Os congestionamentos e a poluição provocados pelos carros atingem igualmente tanto o motorista que está sentado em seu automóvel, ouvindo rádio, quanto os passageiro que, em pé, se apertam dentro do ônibus.
O problema é que o "engarrafado passivo" -assim como o fumante passivo, que aspira a fumaça do cigarro alheio- é vítima de um mal que não produziu.
O sociólogo e engenheiro de transportes Eduardo Vasconcellos apresenta contas que mostram esse desvio. Diz que um automóvel produz 25 gramas de monóxido de carbono por quilômetro -perto de 18 gramas por pessoa, considerando a ocupação média de São Paulo, de 1,5 passageiro.
Isso é 28 vezes a emissão per capita de um passageiro de ônibus, cuja média é de 0,6 grama de monóxido por quilômetro.
Outro dado é que dois terços dos cerca de 2.500 mortos anuais no trânsito de São Paulo são pedestres, que, em geral, não têm carro.
Para Vasconcellos, a guerra do trânsito tem contorno político. "Nosso modelo de cidade é o da classe média, que tem carro próprio. Ela tem poder de lobby e, junto com a indústria automobilística, conseguiu impor um sistema que privilegia o automóvel."
Para o secretário Fábio Feldmann, existe uma injustiça social nas ruas. "Quem usa carro polui o ar de quem não usa e tira tempo de quem está no ônibus."
Esse enfoque está longe de ser consensual.

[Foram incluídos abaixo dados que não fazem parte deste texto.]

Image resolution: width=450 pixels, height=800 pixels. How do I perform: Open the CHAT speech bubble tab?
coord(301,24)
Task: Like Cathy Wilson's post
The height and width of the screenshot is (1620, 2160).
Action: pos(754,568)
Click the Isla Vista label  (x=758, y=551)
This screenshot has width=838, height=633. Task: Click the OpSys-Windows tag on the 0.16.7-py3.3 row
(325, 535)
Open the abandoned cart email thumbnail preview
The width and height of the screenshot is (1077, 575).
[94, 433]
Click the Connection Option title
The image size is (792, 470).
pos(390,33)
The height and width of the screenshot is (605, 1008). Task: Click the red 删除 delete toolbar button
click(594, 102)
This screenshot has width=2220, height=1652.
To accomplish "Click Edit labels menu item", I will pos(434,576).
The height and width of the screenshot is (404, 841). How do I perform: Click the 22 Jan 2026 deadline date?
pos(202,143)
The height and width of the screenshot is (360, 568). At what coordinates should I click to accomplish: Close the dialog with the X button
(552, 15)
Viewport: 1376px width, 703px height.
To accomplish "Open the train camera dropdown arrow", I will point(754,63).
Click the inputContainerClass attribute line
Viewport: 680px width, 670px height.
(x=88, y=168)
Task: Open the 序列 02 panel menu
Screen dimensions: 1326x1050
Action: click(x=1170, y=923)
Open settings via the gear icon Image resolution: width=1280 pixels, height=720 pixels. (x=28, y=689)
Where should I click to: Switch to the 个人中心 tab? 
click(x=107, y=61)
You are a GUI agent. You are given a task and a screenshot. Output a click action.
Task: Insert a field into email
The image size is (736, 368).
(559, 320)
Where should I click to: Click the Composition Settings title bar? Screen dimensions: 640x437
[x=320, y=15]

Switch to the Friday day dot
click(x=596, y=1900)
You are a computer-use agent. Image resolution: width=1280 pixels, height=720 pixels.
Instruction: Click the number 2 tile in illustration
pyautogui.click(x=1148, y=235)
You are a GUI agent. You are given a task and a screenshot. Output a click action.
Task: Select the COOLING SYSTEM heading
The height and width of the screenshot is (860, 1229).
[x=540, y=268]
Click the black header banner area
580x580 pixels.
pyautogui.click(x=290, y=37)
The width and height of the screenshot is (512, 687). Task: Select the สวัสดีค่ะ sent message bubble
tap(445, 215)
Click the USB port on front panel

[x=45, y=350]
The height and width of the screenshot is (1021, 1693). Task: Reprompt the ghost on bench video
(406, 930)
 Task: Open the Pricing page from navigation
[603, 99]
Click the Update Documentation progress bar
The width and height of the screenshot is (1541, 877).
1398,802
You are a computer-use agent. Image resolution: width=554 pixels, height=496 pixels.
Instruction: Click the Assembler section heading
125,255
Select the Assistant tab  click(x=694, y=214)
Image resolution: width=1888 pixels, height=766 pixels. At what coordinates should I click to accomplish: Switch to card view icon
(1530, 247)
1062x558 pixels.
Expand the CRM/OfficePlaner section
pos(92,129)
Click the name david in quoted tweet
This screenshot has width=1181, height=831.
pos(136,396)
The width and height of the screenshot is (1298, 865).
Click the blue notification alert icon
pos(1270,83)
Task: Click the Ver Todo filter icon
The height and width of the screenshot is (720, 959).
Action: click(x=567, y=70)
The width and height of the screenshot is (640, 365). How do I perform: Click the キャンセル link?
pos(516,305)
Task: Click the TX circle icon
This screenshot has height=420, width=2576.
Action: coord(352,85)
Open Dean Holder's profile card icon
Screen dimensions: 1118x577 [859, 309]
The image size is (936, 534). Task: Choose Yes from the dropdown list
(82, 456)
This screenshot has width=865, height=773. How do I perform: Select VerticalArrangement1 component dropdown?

Para Luiz Célio Bottura, consultor em desenvolvimento urbano e transporte, não se pode falar em cidade para a classe média porque "ninguém construiu a cidade, ela aconteceu".
Bottura critica a falta de planejamento do Poder Público para o sistema viário e de transportes. "O problema não é o carro, mas o afogadilho das decisões, que não têm visão de longo prazo."
Falha no coletivo
Os especialistas concordam que o transporte coletivo não é atraente e estimula o uso do carro. "O crescimento dos perueiros (motoristas de utilitários que fazem lotação) mostra a deficiência do transporte coletivo", diz Bottura.
Eduardo Vasconcellos diz que, individualmente, a decisão de usar o carro acontece de maneira inteligente, levando em conta variáveis como conforto, tempo e custo direto. "As pessoas concluem que ir de carro é melhor, porque a cidade foi feita para isso."
A Secretaria Municipal de Planejamento de São Paulo informou que a ênfase da atual administração nos transportes coletivos ficará provada pelo plano diretor, a ser divulgado amanhã.
Procurada, a Associação Nacional dos Fabricantes de Veículos Automotores não se manifestou.